◆ **TASK DETAILS**: Pull out the stretch of the Turku stabbing report from "The motive for" through "on the streets.", copying it word for word.

Two people were killed and 8 were injured in a stabbing spree in the Finnish city of Turku on Friday, police said, after officers shot one suspect and warned several others could still be at large.
“There are eight victims in the stabbing. Two dead and six injured,” Turku police tweeted after the assault in a market square.
Police shot one suspect in the legs and arrested him. Security forces wrote on Twitter that police were “looking for other possible perpetrators”.
“They ask the population to leave and avoid central Turku,” the tweet added.
The stabbing spree comes with Europe on high alert a day after drivers slammed vehicles into pedestrians in two attacks in Spain, killing at least 14 people and injuring more than 100 others. The militant Islamic State (IS) group has claimed responsibility for the Barcelona attack.
In Turku, images of a body covered in a white blanket at the scene of the stabbing was published on some online news sites, including the local daily Turun Sanomat.
The attack took place in the heart of the port city in southwestern Finland, just after 3pm in a bustling neighbourhood.
“I saw an old woman, I tried to help her. She was bleeding all over her body,” Wali Hashi, who witnessed the attack, said.
“She was wounded to her neck with the knife… I took her aside.” Another witness, who did not want to give his name, told public television YLE: “A young woman screamed really loudly at one corner of the square. We saw a man on the square, with a knife in his hand and he was waving it.” Central Turku — located about 140 kilometres from the capital Helsinki — was swiftly cordoned off and stores and restaurants closed.
Police ID suspect as Moroccan
Police are now investigating a stabbing spree in Finland that left two people dead as a terrorist attack, police said Saturday, identifying the suspect as an 18-year-old Moroccan citizen.
“The incidents were initially investigated as murders, but in light of further information received during the night, the offences include now murders with terrorist intent and their attempts,” police said in a statement.
The suspect’s “identity is known to the police. He is an 18-year-old Moroccan citizen,” it said, providing no other details about him.
Police on Saturday raised the number of injured in the attack from six to eight, adding that the injured included an Italian national and two Swedes. The other victims were all Finns.
Police also arrested five people in a Turku apartment overnight.
“There was a raid and we have now six suspects in custody, the main suspect and five others,” detective superintendent Markus Laine of the National Bureau of Investigation (NBI) told AFP.
“We are investigating the role of these five other people but we are not sure yet if they had anything to do with (the attack)… We will interrogate them, after that we can tell you more. But they had been in contact with the main suspect,” Laine said.
In June, Finland’s intelligence and security agency Supo raised the country’s terror threat level by a notch, from “low” to “elevated”, the second notch on a four-tier scale.
It said at the time it saw an increased risk of an attack committed by the the so-called Islamic State (IS) group.
– Flags at half-mast –
Police have said they are collaborating with the Finnish Immigration Service and international authorities in their investigation.
“Several national authorities are participating in the investigation. We are also working together with our foreign colleagues to investigate the case,” it said in a tweet.
The suspect is being treated in hospital in intensive care for a gunshot wound to the thigh.
The motive for the attack was not yet known.
“We haven’t yet interrogated the main suspect because of his medical condition,” Laine said.
Police also said they had impounded a white Fiat Ducato van suspected of being tied to Friday’s stabbing, but provided no other information about how it was linked.
On Saturday, the interior ministry ordered flags to fly at half-mast across Finland in honour of the victims.
The Nordic country also raised its emergency readiness nationwide after the stabbing, increasing security at airports and train stations and putting more officers on the streets.
Media reports in Finland said police believed the suspect had picked his victims at random, but Laine could not confirm that.
Police have said it was likely the suspect acted alone, but said Friday they were looking for “other possible perpetrators.”
In Turku, Finnish President Sauli Niinisto attended a vigil held in the Turku Cathedral on Friday evening in honour of the victims.

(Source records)
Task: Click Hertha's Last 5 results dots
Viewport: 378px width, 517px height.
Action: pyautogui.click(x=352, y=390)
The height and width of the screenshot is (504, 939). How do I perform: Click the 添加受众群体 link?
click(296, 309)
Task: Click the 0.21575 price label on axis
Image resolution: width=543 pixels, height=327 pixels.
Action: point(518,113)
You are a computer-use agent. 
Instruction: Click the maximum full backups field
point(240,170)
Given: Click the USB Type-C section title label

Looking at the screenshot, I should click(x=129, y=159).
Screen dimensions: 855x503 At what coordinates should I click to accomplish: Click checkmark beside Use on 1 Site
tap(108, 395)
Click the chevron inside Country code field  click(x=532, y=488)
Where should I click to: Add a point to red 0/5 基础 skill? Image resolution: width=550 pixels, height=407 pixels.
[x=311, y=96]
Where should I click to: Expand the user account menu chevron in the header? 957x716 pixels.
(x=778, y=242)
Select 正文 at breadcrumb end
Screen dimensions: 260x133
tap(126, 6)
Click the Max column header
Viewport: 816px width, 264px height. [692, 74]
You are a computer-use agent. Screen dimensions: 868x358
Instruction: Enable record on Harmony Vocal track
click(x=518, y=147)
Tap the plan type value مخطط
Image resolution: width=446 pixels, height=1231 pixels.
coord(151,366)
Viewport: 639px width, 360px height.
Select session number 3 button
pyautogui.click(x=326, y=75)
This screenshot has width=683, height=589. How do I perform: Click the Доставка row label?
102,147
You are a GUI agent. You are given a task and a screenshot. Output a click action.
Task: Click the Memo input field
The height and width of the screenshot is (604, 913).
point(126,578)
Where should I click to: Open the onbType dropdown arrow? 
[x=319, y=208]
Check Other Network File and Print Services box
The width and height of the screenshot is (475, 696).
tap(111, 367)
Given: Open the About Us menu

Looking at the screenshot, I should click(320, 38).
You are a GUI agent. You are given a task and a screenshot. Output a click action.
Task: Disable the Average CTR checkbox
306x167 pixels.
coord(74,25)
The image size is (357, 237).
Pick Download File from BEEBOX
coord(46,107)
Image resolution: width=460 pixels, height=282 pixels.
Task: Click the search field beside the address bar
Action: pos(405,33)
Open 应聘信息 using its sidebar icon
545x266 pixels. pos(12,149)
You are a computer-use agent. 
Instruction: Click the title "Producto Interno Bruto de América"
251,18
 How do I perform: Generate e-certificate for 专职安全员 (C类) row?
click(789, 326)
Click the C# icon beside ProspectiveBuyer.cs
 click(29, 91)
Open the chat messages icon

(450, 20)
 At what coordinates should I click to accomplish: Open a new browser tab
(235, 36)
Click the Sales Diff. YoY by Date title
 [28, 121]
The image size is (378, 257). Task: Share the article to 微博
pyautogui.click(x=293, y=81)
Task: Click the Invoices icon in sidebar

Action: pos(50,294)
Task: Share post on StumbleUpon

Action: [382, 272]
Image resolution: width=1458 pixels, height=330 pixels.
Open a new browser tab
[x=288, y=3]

◆ **EXERCISE RESULT**:
The motive for the attack was not yet known.
“We haven’t yet interrogated the main suspect because of his medical condition,” Laine said.
Police also said they had impounded a white Fiat Ducato van suspected of being tied to Friday’s stabbing, but provided no other information about how it was linked.
On Saturday, the interior ministry ordered flags to fly at half-mast across Finland in honour of the victims.
The Nordic country also raised its emergency readiness nationwide after the stabbing, increasing security at airports and train stations and putting more officers on the streets.